なかみぞさん 水回りはきれいに「ヒカリエのトイレ」目標

文化

[2023年1月5日]

自宅のトイレを紹介するなかみぞさん(左) 写真:本人提供

「きれい好きとかではないんですけどね」なかみぞさん(33)はそう言いながら掃除が行き届いたトイレを案内する。

 非・きれい好きを自称する通り、部屋を見渡せば机の上は筆記用具や領収書で賑わっており、床には洗濯物やぼのぼのが散らばっている。決してきれいな部屋とは言えない景色が広がっていた。

 しかしそんな中、台所と浴室、トイレ、洗面所は異様にスッキリとしていることに気が付く。「水回りだけはかなり意識して掃除しています。かっこいいかなと思って」なかみぞさんちの台所や浴室などのいわゆる「水回り」は見た目の整理整頓だけでなく、心なしか良い香りすら漂う。

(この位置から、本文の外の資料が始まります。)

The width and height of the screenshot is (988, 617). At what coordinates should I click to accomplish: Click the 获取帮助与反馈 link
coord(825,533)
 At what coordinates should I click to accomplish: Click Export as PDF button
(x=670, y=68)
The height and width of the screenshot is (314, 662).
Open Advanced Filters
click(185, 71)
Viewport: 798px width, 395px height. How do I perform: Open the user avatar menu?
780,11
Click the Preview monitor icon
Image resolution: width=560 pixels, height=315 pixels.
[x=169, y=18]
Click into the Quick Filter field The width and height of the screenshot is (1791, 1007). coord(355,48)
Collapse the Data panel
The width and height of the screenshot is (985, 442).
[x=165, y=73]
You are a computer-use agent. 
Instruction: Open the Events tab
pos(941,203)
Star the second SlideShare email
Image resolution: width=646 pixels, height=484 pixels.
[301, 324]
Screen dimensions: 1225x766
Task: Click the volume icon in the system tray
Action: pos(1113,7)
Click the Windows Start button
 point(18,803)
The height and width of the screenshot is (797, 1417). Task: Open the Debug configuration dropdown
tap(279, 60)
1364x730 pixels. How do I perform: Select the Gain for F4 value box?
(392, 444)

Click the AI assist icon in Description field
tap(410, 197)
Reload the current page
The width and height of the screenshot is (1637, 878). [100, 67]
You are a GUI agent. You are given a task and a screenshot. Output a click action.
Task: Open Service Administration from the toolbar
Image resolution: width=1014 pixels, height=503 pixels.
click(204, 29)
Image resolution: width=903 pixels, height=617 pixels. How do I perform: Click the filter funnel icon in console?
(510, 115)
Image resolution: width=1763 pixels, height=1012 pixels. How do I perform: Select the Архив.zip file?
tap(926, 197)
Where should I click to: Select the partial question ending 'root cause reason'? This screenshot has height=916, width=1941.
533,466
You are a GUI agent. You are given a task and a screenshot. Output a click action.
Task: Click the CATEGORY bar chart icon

 きっかけとなったのは若い頃に初めて行った渋谷ヒカリエだという。「買い物中に尿意を催して入ったトイレがものすごくきれいで。さらに和風な芳香剤のめっちゃ良い香りがしたんですね。その時にああ、こんな部屋に住みたいな、と強く思いました」都心のキラキラスポットの優美さに心を打たれたなかみぞさんはその日以降意識が変わり始めたという。「自宅での時間をより良いものにするにはヒカリエのトイレを目指すしかないと。まずは水回りから始めようと決めました」

 ソロ生活12年目の今年はきれいな範囲を広げていくことが目標だという。「(目標の)数字などはありませんが、できることから取り掛かりたい。やることをやって良いシーズンにします」

 言うは易く行うは難し。新年の決意を口にするなかみぞさんは厳しい表情で洗濯物を畳んでタンスにしまっていく。